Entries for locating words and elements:
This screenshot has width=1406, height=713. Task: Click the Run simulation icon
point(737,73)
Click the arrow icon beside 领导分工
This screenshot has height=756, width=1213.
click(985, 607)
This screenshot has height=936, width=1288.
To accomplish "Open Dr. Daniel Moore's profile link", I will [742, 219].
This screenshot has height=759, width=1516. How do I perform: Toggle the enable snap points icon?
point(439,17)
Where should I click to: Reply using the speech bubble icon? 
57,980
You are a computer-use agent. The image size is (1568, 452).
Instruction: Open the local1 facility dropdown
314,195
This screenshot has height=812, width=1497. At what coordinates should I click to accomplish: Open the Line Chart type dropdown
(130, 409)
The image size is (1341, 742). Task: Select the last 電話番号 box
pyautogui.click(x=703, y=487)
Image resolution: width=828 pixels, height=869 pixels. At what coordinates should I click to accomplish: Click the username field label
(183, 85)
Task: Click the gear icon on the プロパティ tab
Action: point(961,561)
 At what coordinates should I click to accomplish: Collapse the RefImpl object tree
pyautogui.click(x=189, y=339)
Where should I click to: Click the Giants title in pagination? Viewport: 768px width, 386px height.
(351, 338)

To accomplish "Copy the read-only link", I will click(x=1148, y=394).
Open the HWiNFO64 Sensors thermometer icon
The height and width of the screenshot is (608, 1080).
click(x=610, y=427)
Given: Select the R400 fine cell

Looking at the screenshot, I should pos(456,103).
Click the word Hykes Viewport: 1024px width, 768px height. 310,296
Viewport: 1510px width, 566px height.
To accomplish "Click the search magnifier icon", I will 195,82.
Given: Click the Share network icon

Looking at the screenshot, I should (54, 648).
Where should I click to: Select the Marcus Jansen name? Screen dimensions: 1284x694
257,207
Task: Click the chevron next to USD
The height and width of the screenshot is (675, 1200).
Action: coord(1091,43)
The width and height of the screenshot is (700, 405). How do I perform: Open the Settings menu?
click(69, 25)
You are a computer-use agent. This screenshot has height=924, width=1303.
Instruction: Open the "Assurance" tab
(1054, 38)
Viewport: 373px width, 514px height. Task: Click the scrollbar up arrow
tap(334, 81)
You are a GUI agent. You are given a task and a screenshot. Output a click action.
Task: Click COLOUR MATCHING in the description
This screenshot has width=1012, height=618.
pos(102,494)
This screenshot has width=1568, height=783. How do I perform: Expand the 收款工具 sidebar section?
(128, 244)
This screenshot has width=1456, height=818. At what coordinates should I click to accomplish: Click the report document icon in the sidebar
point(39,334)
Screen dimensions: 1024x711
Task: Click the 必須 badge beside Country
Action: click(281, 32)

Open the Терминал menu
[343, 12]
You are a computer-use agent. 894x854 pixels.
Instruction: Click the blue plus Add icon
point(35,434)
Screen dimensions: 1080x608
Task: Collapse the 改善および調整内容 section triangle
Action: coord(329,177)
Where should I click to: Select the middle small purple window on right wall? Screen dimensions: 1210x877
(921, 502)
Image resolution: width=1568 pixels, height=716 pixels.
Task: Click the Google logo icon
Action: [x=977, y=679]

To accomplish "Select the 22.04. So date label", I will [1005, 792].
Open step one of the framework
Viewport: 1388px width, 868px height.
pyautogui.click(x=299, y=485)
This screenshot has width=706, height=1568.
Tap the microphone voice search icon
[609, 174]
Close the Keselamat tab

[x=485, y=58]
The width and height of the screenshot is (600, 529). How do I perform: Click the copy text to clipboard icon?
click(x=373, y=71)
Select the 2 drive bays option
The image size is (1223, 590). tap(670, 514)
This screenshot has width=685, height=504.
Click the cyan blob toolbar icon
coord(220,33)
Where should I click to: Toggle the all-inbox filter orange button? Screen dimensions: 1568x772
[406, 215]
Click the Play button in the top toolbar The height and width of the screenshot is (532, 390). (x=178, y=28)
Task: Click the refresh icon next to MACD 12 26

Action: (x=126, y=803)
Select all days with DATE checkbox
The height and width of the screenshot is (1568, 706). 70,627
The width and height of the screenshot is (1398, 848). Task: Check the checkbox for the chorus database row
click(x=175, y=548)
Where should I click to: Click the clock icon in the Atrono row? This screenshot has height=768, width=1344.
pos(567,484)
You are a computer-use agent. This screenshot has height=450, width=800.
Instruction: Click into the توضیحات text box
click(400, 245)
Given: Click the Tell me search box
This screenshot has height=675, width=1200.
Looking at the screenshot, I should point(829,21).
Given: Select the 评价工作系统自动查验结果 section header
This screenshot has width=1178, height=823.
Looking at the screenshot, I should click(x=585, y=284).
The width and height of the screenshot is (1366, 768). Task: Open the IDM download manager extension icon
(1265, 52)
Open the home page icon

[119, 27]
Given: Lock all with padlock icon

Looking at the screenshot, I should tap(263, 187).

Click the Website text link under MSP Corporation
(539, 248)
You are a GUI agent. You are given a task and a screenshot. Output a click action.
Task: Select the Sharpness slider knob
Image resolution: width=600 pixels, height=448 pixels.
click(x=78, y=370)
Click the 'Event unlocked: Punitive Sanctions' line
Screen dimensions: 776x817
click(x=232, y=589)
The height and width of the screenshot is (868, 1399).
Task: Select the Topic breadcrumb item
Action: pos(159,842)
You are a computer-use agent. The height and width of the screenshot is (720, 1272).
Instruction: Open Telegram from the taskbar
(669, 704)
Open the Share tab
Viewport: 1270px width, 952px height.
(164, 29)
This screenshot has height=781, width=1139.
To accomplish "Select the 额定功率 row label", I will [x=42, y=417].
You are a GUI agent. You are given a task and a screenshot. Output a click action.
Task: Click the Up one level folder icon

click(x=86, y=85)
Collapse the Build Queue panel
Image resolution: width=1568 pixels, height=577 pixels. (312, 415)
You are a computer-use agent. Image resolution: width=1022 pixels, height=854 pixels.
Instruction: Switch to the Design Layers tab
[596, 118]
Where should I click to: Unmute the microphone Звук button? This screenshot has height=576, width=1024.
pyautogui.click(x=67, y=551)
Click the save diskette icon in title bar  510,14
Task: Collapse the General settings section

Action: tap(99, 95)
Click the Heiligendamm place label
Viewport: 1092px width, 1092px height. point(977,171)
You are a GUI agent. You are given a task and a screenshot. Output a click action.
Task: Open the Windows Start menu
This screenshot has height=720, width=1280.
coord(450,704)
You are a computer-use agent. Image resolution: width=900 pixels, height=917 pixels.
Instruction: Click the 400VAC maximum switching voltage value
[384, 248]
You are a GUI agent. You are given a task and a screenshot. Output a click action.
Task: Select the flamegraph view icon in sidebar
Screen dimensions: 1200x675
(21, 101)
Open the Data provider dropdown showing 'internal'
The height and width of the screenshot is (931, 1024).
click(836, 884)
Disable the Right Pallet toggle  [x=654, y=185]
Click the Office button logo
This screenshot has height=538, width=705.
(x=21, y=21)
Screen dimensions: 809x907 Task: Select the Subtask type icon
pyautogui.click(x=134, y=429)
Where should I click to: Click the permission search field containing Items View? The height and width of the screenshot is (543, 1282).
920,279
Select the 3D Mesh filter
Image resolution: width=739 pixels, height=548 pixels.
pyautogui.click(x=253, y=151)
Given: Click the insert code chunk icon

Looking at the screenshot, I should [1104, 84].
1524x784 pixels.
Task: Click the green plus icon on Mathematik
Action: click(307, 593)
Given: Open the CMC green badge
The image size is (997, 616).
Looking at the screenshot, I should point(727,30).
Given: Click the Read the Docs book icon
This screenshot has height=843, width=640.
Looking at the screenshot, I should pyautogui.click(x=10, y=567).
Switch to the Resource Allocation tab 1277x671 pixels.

• [Short task]: Show each line of the rows above that contains the string "search".

• [Answer to the task]:
To accomplish "Click the search magnifier icon", I will 195,82.
Tap the microphone voice search icon
Given: Click the Tell me search box
Where should I click to: Click the permission search field containing Items View? The height and width of the screenshot is (543, 1282).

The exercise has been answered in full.